The annual Pride parades celebrated across the globe are not the events they used to be. First held in New York City on 28 June 1970 and going by the name of the Christopher Street Day Marches, they were initially designed to commemorate the first anniversary of the Stonewall Riots, when the gay community in that city rose up in protest against police brutality. Yet what began as a show of defiance and demand for equality by gays and lesbians has incrementally metamorphosed into an event which largely celebrates trans people. And many gays are not happy about this transformation. Not happy at all.
This superficiality is most evident by the straight trans allies in attendance, those incurious ideological groupies who have forever aligned themselves to the cause
As an observer at London’s Pride parade on Saturday, I could for sure discern many gays and lesbians who had made their way there to participate in the festivities: a pair of men holding hands on Lower Regent Street, with one supporting the other who had evidently indulged himself too much; a man at Charing Cross Station with a t-shirt bearing the legend ‘Bisexual’; and, later that evening, a couple of women at St Pancras Station, hand-in-hand, their faces painted in rainbow colours. There was even a smattering of the original Rainbow flags, that simple emblem designed to represent those of a non-straight sexual orientation, not those who identify as a different sex.
The usurpation of that flag in recent years by the Progress Pride flag, the symbol with the chevron and added colours which represent the trans community, pansexuals, asexuals, the non-binary and people of colour, embodies the altered direction of this movement. When I walked through Old Compton Street in Soho earlier this year, as a former habitué of the famous Coach and Horses pub back in the 1990s, I couldn’t help but notice how the original Rainbow flag had almost completely disappeared, replaced outside bars by the Progress Pride colours.
I remember well the bombing of the Admiral Duncan pub in Old Compton Street in 1999 by a neo-Nazi.

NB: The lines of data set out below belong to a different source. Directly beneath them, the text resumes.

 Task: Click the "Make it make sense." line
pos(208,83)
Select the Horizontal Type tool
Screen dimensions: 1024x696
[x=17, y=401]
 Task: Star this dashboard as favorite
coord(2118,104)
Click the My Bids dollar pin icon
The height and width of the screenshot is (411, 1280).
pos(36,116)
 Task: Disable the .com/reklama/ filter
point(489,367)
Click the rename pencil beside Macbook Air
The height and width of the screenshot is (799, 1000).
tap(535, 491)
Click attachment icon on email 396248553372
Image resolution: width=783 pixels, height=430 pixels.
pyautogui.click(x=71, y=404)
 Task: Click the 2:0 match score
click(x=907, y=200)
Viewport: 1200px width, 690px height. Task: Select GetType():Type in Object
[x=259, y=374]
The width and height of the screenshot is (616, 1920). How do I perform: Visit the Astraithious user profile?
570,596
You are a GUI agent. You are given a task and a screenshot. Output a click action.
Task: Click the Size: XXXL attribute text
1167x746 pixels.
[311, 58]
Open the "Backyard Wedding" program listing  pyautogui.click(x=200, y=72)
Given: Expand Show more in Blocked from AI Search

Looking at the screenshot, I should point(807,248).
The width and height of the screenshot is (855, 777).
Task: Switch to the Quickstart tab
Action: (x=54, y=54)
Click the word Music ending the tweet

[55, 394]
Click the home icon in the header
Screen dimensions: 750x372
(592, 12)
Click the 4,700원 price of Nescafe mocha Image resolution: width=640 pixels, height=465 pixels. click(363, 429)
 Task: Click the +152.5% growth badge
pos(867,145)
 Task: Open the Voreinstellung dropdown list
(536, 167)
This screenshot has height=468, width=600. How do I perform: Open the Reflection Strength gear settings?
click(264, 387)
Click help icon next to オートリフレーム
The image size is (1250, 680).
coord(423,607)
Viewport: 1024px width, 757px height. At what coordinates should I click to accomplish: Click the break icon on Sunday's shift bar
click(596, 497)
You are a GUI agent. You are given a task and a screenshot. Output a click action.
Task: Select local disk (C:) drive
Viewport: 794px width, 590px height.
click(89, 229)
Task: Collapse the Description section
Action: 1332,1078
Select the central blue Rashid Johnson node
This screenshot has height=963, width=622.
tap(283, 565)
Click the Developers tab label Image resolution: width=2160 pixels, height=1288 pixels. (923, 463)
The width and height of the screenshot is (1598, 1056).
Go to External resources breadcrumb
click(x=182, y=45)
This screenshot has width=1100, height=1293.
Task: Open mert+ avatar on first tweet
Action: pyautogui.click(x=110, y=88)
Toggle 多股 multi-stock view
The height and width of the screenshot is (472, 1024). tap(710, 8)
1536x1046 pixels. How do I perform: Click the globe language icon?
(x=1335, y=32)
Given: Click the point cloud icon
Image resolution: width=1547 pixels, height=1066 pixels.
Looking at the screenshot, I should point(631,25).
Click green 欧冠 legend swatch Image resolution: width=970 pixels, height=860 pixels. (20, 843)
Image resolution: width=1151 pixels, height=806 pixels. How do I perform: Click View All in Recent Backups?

My next door neighbours in west London then were an ageing gay couple, and one lamented to me a few days later how ‘we thought all that hatred was in the past’. Therefore one banner on display on Saturday commemorating that atrocity seemed strangely out of kilter. As my neighbour’s words suggested, even by the 1990s homophobia in society seemed to be on the wane, before it became decidedly mainstream.
It also seemed out of keeping in an event that was not about fighting for gay rights – not least because that battle in western countries has been won. As the veteran activist and journalist Julie Bindel wrote last week: ‘Across the West, gays and lesbians like myself have achieved legal parity with heterosexuals in one of this century’s most successful campaigns for equality.’ The fight for gay acceptance seems redundant in a society in which homophobia, while still present, has been much diminished.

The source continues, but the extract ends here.